- TASK BRIEF:
Nothing but a number should be given: how many lines of the records include "below"?

[Data items]
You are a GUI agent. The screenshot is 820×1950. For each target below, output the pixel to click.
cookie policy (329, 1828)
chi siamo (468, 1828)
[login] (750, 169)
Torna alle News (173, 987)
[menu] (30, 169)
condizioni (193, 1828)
--
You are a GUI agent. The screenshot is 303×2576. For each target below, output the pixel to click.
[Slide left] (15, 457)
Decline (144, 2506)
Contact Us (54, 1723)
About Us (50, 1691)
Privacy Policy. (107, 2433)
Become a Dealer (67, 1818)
...
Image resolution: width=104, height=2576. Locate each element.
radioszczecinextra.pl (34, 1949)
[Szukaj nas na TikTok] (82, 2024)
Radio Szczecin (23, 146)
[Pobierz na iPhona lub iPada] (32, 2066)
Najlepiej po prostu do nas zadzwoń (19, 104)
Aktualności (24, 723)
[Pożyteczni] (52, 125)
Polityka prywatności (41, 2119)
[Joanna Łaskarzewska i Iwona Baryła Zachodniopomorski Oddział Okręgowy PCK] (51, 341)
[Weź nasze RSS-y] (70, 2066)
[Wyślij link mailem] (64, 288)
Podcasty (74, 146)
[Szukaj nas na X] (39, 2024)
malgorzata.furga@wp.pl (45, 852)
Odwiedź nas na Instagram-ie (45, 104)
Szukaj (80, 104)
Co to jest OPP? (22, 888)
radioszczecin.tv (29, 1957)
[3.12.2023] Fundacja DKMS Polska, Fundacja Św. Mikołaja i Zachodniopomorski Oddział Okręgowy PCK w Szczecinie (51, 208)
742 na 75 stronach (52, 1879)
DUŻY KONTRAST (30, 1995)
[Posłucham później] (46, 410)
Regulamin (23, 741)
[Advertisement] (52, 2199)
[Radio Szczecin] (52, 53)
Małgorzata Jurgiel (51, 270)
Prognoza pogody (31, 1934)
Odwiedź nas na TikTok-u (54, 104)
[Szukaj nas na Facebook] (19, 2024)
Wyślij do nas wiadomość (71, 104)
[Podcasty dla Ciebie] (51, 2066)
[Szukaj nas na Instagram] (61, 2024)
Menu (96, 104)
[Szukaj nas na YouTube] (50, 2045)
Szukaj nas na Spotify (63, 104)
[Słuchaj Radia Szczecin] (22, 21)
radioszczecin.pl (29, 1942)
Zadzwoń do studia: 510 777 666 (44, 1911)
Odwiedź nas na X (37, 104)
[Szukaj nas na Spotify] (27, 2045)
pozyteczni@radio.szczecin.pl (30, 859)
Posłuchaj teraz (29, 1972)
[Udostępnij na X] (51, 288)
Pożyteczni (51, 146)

- ANSWER SECTION:
2